To help make these waters easier to navigate, I’ve listed below some commonly asked questions surrounding getting married during retirement.
I’m retired and I’m getting married. What’s it going to cost me?
The average cost of weddings in the U.S. in 2017 was $33,000, according to a poll of 13,000 US couples done by The Knot. In central Florida, that cost was just over $26,000 (this includes the cost of a ring, excludes the honeymoon). That’s quite a chunk for some retirees, considering it might be nearly half of their yearly budget or even close to their entire budget for one year.
While 44.5% of newlyweds surveyed had their wedding paid for, just over 40% paid for it themselves. As a retiree, chances are, you’re fronting your own bill.
Ways to Save
Where are these costs coming from? The Knot study showed the biggest expenses were at the venue, coming in at an average cost of $15,000. Then there was the engagement ring cost at close to $6,000 dollars, band costs averaging $4,000, photographer and flowers each costing more than $2,000, $1,900 on a videographer, and almost $1,000 on hair and makeup. Food was $70 per person and almost $2,000 was spent on average for a wedding planner.
Want to save? Keep the headcount low. Use a backyard for the ceremony. Skip the hair and makeup. Trim down the number of flowers used and keep them simple. Utilize the hobbies of family and friends by hiring them to show off their skills. I recently went to a wedding where cousins pursuing music were recruited to sing, in-laws played instruments, a friend who studied photography took pictures, and a daughter of the groom was the wedding planner. It’s your party, make your own rules.

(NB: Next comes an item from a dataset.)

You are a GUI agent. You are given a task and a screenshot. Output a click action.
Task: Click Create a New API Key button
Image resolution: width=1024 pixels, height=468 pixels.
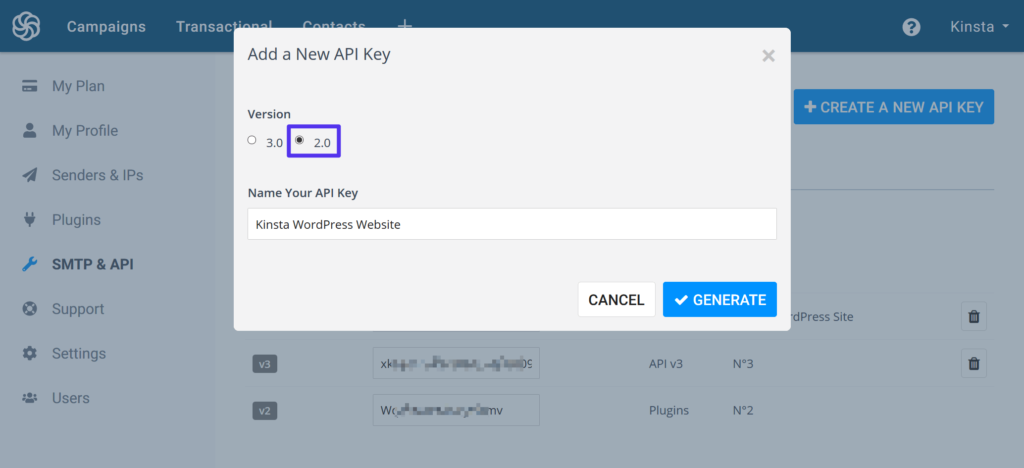coord(893,107)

Now for the fun part: Social Security.
Will getting married affect my Social Security retirement benefits?
Social Security retirement benefits are based on YOUR records, so getting married wouldn’t affect this. However, it probably will affect your spousal benefits, if this applies to you.
I’m divorced and collecting Social Security Spousal Benefits. Will this change once I remarry?

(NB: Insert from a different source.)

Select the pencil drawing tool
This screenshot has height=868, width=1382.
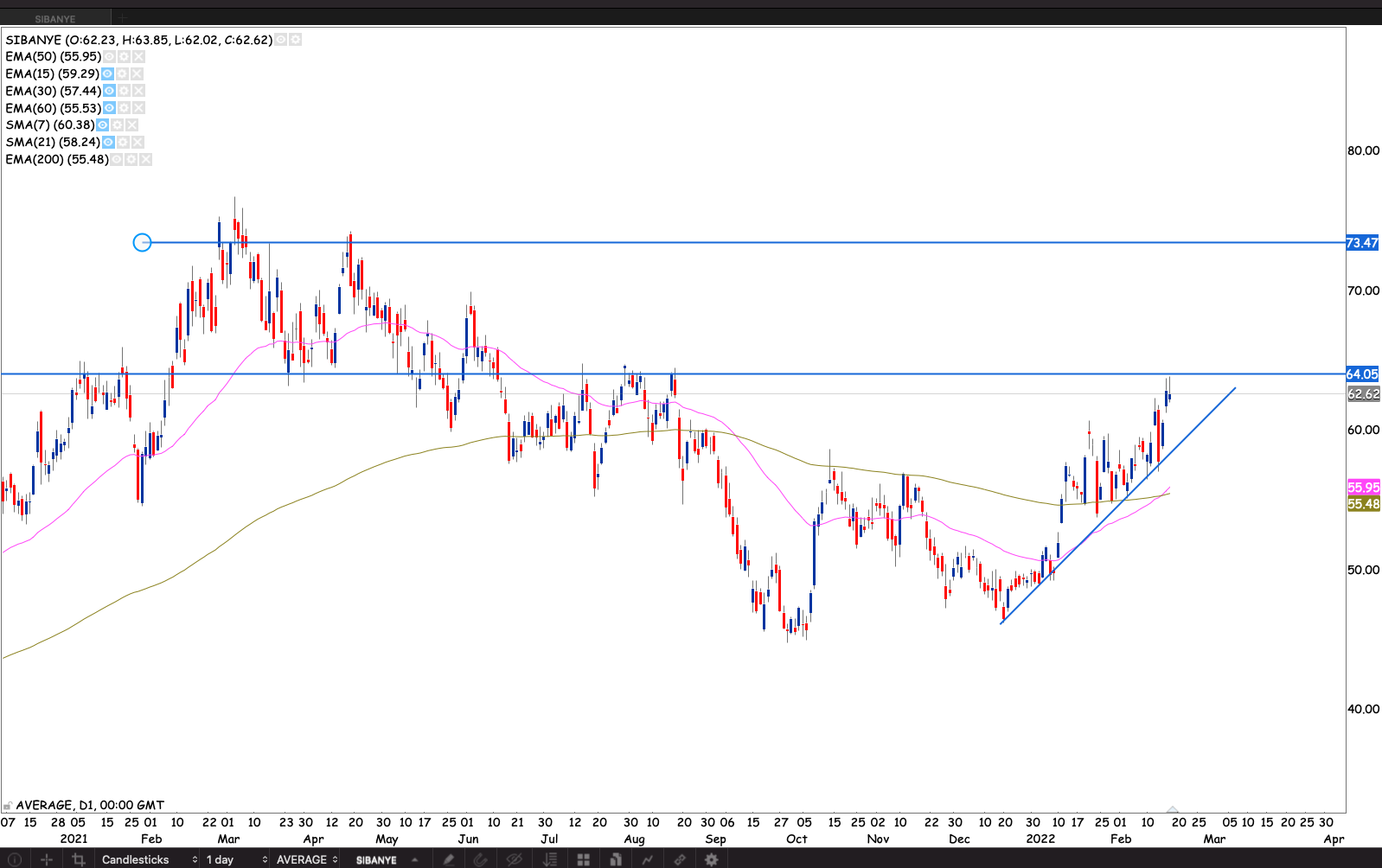click(448, 859)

According to the Social Security Administration, Yes. It will. You most likely will not be able to collect these benefits unless your new marriage ends.

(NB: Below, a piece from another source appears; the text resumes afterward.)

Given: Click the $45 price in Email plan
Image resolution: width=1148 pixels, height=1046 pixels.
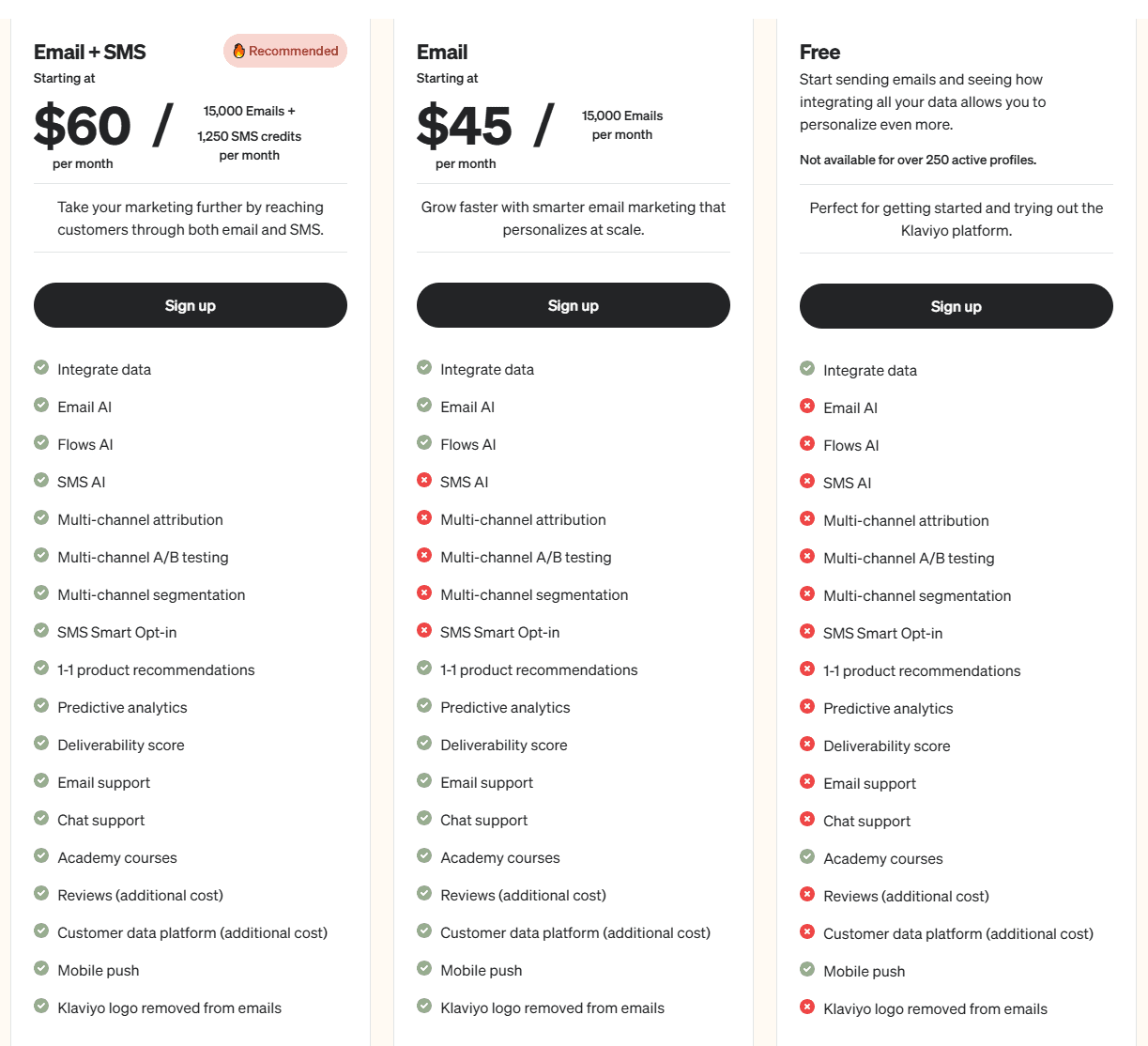Looking at the screenshot, I should (x=465, y=126).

Here’s how the Social Security cookie crumbles when it comes to divorce: If your marriage lasted 10 years or longer, you can collect spousal benefits if you meet each of the following criteria; You are unmarried. You are at least 62 years old. Your ex-spouse is entitled to Social Security retirement or disability benefits. Your benefit from work (retirement benefit) is less than your spousal benefit.
I’m currently collecting Social Security on my deceased spouse. How will remarriage affect it?
There’s an age timeline with this – If you remarry after age 60 (or 50 if you are disabled), the amount you collect will not be affected, according to the SSA.
What if I receive SSI benefits?
Your SSI might be affected if you remarry, based on your spouse’s income. And if you both receive SSI, it will change to a couple’s rate.
Confusing? It can be. That’s why it helps to speak with a professional concerning remarriage during retirement to make sure you are receiving your maximum benefit.